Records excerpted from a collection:
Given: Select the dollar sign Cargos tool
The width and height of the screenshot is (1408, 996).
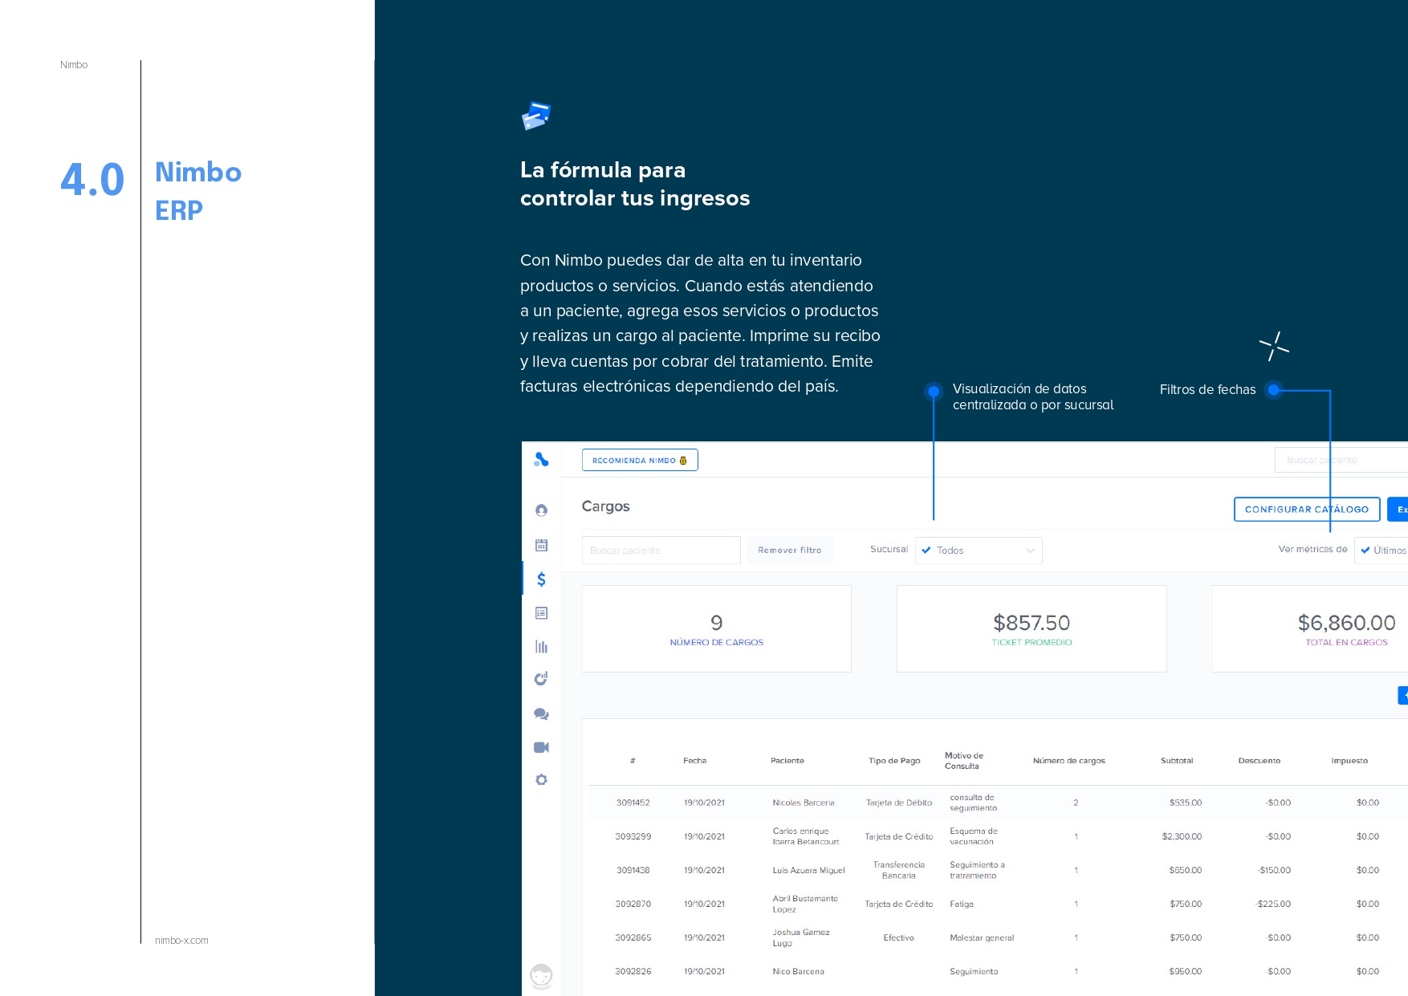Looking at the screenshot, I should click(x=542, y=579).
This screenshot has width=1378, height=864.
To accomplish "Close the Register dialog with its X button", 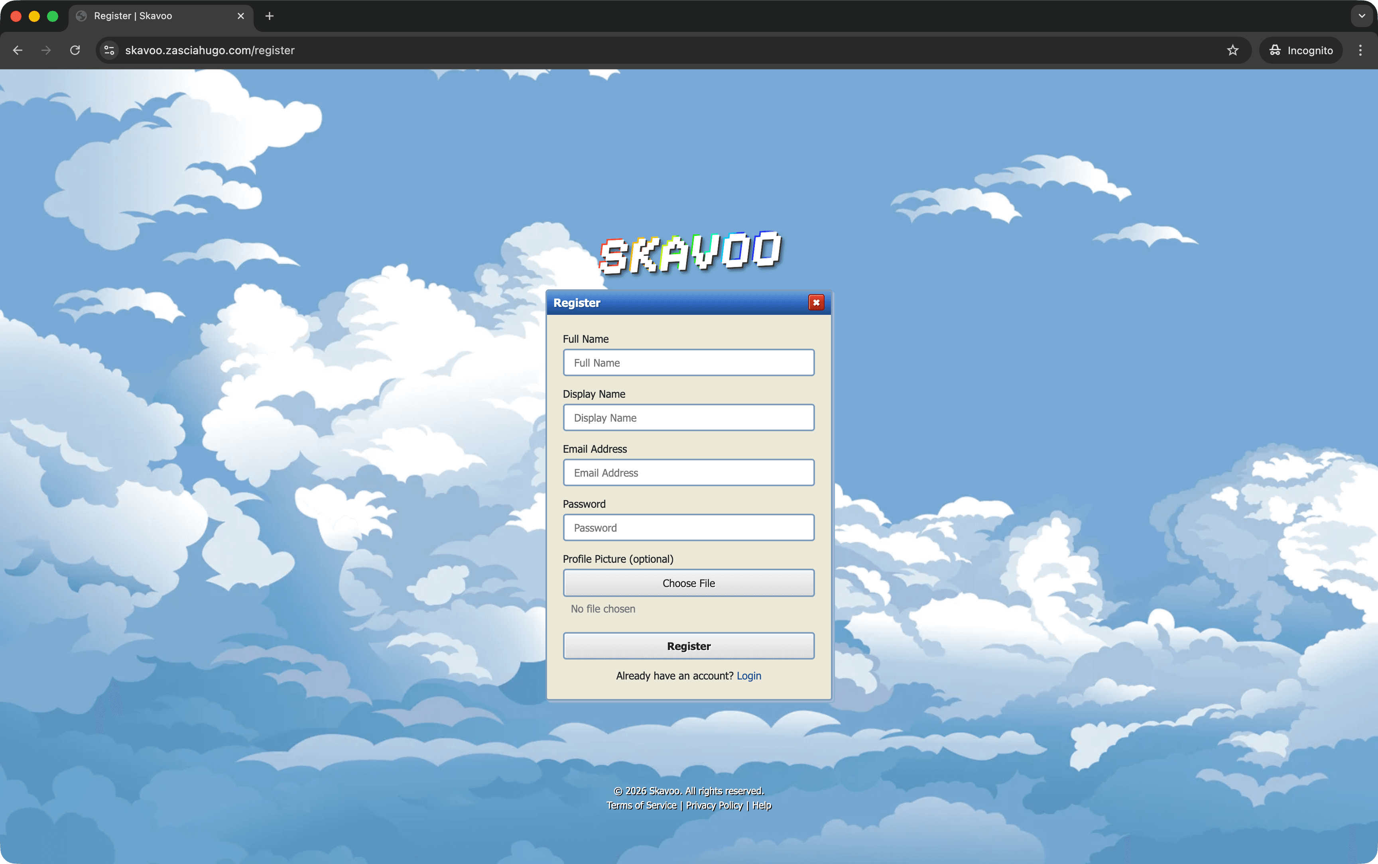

- Activity -
Each entry above is to be restated exactly, without its images.

- Task output -
Given: Select the dollar sign Cargos tool
The width and height of the screenshot is (1408, 996).
Looking at the screenshot, I should click(x=542, y=579).
This screenshot has width=1378, height=864.
To accomplish "Close the Register dialog with its X button", 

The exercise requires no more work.